Predictably it was with warhorse concertos that the top prizes were won. Lukas Vondracek (Czech Republic, first prize) gave a sizzling reading of Rachmaninov's Third Concerto, with Henry Kramer (the United States, second prize) not far behind in barnstorming Prokofiev's Second Concerto. Both of them and Alberto Ferro (Italy), who garnered sixth prize with Rachmaninov's First Concerto, were partnered by the National Orchestra of Belgium conducted by Marin Alsop.

Vondracek, who performed at last year's Singapore International Piano Festival, also capped a fine performance of Mozart's Piano Concerto No. 21 with his own cadenzas.

The competition's set-piece concertos, Fabian Fiorini's Tears Of Lights and Claude Ledoux's A Butterfly's Dream, received world premiere recordings from Alexander Beyer (US, third prize) and Han Chi Ho (South Korea, fourth prize), respectively.

A departure from the norm was a fourth disc with solo performances selected by a peer jury of young pianists, with the music of Ravel and Prokofiev featuring prominently.
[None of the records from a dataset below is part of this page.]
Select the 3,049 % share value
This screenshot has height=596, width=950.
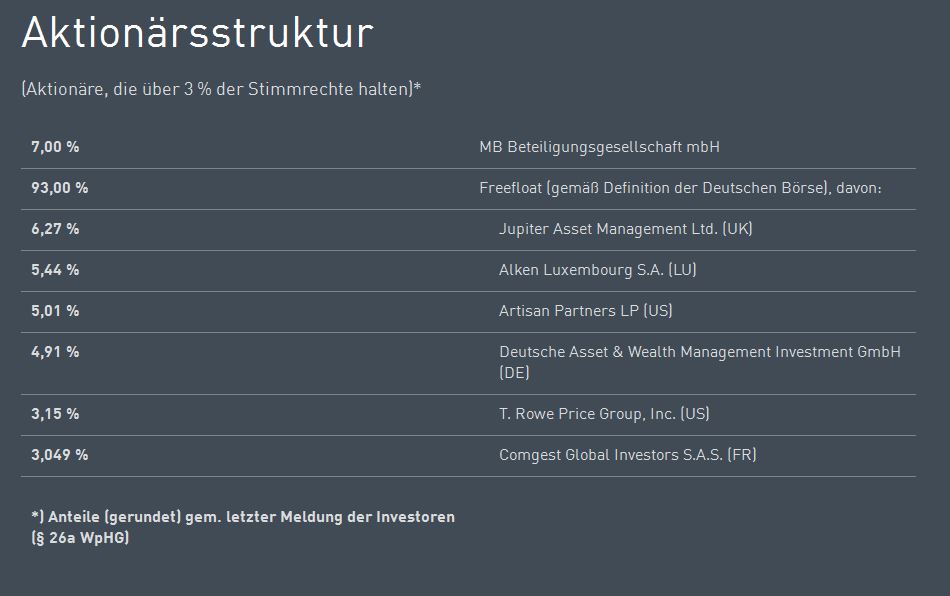pyautogui.click(x=59, y=455)
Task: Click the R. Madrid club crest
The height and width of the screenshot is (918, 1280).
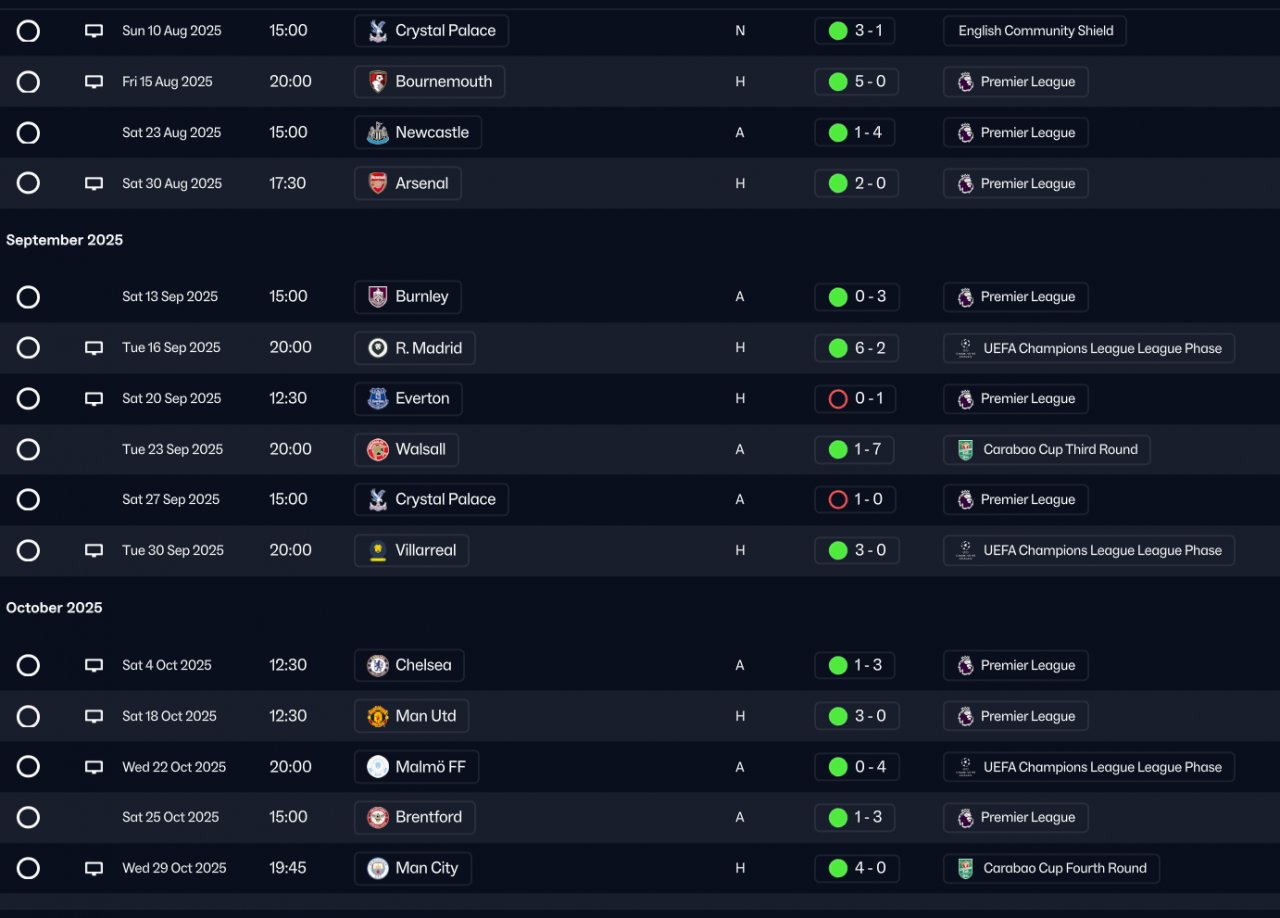Action: 378,348
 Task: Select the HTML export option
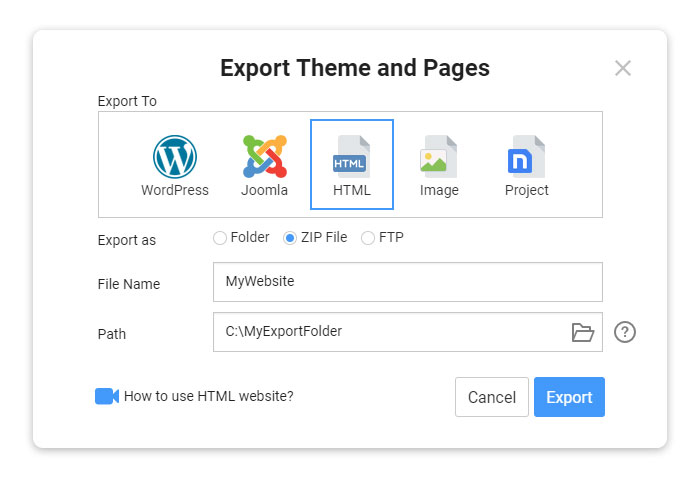tap(352, 164)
All in all, this is a feast of youthful and exuberant pianism.

Chang Tou Liang

Now that we are well into the 21st century, here is a look back on the epoch-making classical works of the preceding hundred years, represented by the works of 52 composers drawn from the vast back catalogues of the EMI labels of old.



    Warner Classics 2175002 (16 CDs)

    4/5 stars

The journey starts in 1901 with Rachmaninov's Second Piano Concerto (with pianist Leif Ove Andsnes), a vestige of late Romanticism, and ends with Thomas Ades' kinetically exciting Asyla of 1997 (conducted by Simon Rattle). In between are the great movements that defined the breadth and depth of 20th-century music, including impressionism, atonalism, neoclassicism, minimalism and post-modernism.

A slice of sheer diversity may be sampled in Disc 12 (spanning 1956 to 1961) which includes Walton's bittersweet Cello Concerto, Boulez's atonal songs of Le Soleil Des Eaux, Penderecki's shrieking shocker Threnody For The Victims Of Hiroshima, and Bernstein's irrepressible Symphonic Dances from the musical West Side Story (1957).

Most of the works have become concert hall staples, but surely some space could have been reserved for the likes of Scriabin, Szymanowski, Ligeti, Stockhausen and Philip Glass. The only Asian work included was Toru Takemitsu's Water-ways (1982). Despite the caveats, here are almost 20 hours of absorbing listening.